Müteakiben de, aynı çalışmayı, Andrey
Grigoryevich Nikitin 28 Eylül 1891 - 4 Şubat 1957) (bir Kızıl Ordu
tümgeneraliydi. ) sürdürmüştür. İlk çalışmaları ise, ”Oğuz nameyi” “Şeref name”
olarak Farsçaya çevirmştür. Bilahare, Kulp MüftüsüMehmetemin Bozaslan Türkçeye
çevirmiştir.
Türk ve
Kürdü kardeş kavgasına götürebilecek, kurgulamalarla yeni bir tarih ihdas
edilmiş bugün Kürtlerin geleceği ile ilgili kurgulamalara temel teşkil
etmiştir.
Türkistan’ın Yenisey nehri civarında ve Elegeş
abidelerinde yazılı olan, “ben Kürt ilhanı Alp Erunguyum. Altın okluğumu
kuşandım.” demesi, Kürt olgusu üzerinde, incelenip değerlendirilmesi gereken
bir belgedir. Etnografya ve arkeoloji, geçmiş ile bu günümüzü bağlayan yegâne
kaynaktır.
Aslında sosyoloji ilminin belirlediği ölçüleri
esas aldığımızda, kürtler ve Türkler; ortak yaşam biçimi olan toplumların,
bidayetinde aynı kültür topluluğu olduğunu ifade edebiliyoruz. Nitekim eldeki
verilerin, mezarlıklarının, sosyal yaşantının, gelenek göreneğin, ölüm ve doğum
merasimlerinin, üretim ve tüketim biçimleri, dahası, red ve kabulleri, inanç
örgüleri Türkmenlerle aynıdır. Bir Yörük’e misafir olduktan sonra bir Göçere (Koçer)

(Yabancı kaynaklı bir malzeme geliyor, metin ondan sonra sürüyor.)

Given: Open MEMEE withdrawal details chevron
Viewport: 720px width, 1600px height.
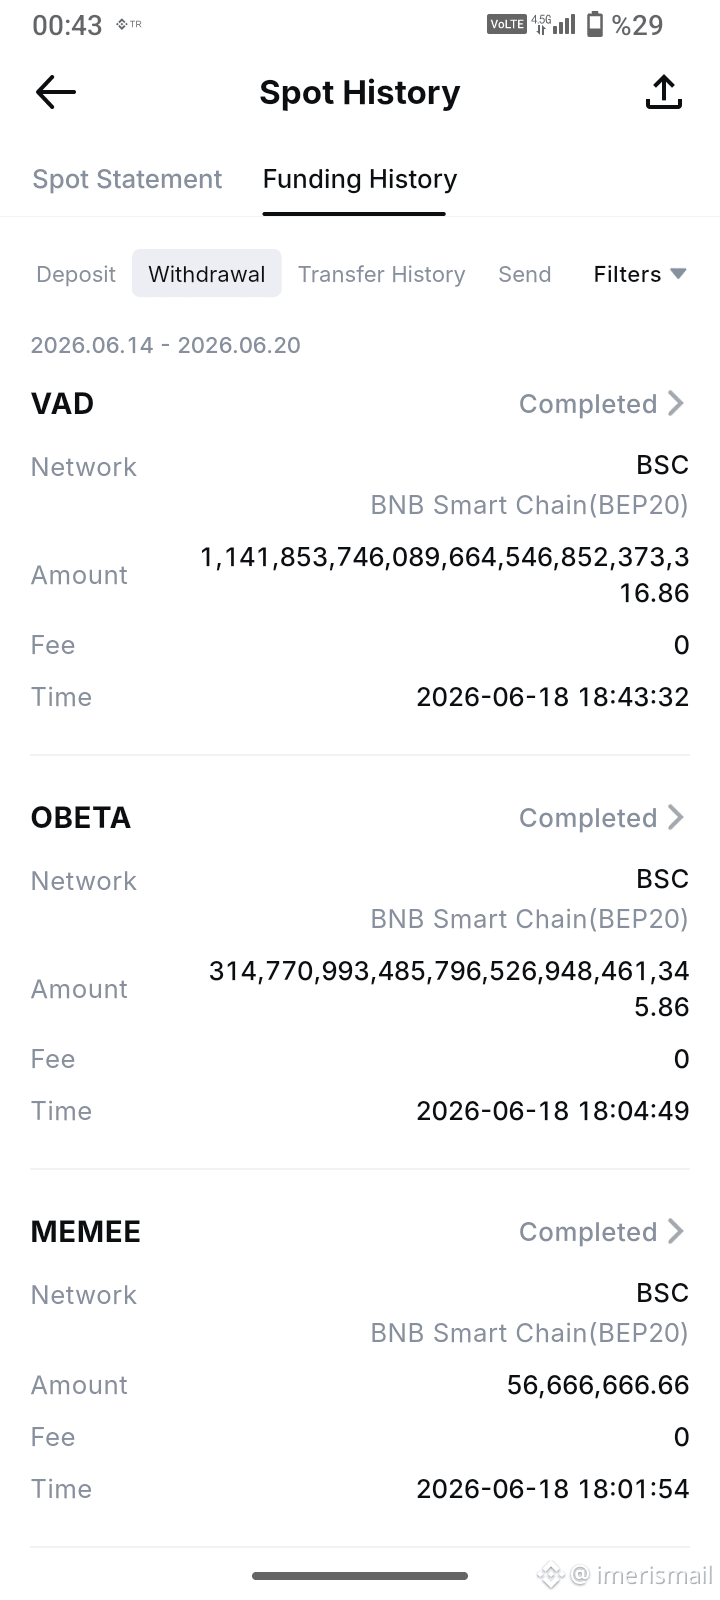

misafir olduğunuzda, ağırlamaları, uğurlamaları, ikramları bir olduğuna
hükmetmek çok zor olmayacaktır.
Bu noktadan hareketle, Rahmetli Alpaslan Türkeş’in,
“Türkler ne kadar Türk ise, Kürtlerde o kadar Türk’türler. Kürtler ne kadar Kürt
iseler, Türklerde o kadar Kürt’türler.” İfadesi ile ete kemiğe bürünmüş bir
hakikat olarak ortadadır.
Yakın tarihimizde, 1.cihan harbinde, Milli li
İbrahim bey, Sipki aşireti reisi, Abdülmecit bey, Musa bey, Muşlu Şazıl ağa,
Sasonlu Süleyman ağa, Muşlu Zübeyir ağa (Koloto) (nice bilinmeyenler) bunların
hayatı incelendiğinde, Görülecektir ki,
birbirlerinin mütemmimi olan parçalar gibi aynı milli hamiyete sahip
insanlardır.
O halde ne demeye bu gün Kürtlerle Türkler
birbirlerine bıçak bilemektedirler. Görüntü öyle olsa da, hakikat
farklıdır. Bu hususun yeniden gündeme
taşınması ve böylece anlaşılmasını sağlamamız lazımdır.

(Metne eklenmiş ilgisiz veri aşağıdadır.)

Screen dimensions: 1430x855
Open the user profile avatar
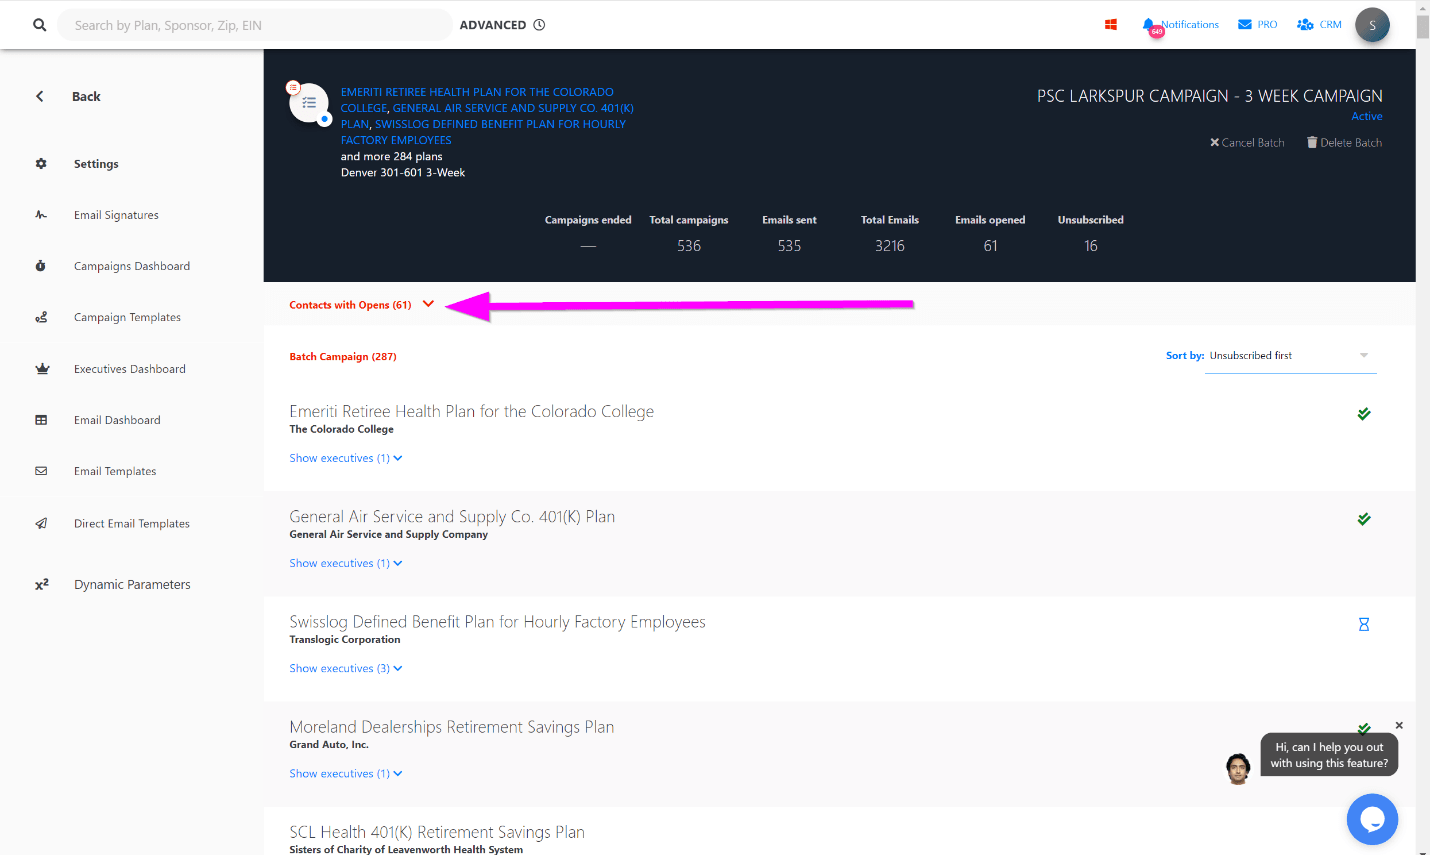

Yalan ve yanlış yargılamalarla Kürtlerin içine,
“ Kürt’müş gibi” girip olayları körükleyen farklı etnik unsurlar ve küresel
hegamonyanın piyonlarının tarihi seyir içinde kimlikleri ve Kürtler içindeki
faaliyetleri ile fonksiyonlarını irdelemek düşüncesindeyim. Vicdanlı herkesin,
hem katkılarını hem de eleştirilerine açık olacağımızı da bildirmek isterim.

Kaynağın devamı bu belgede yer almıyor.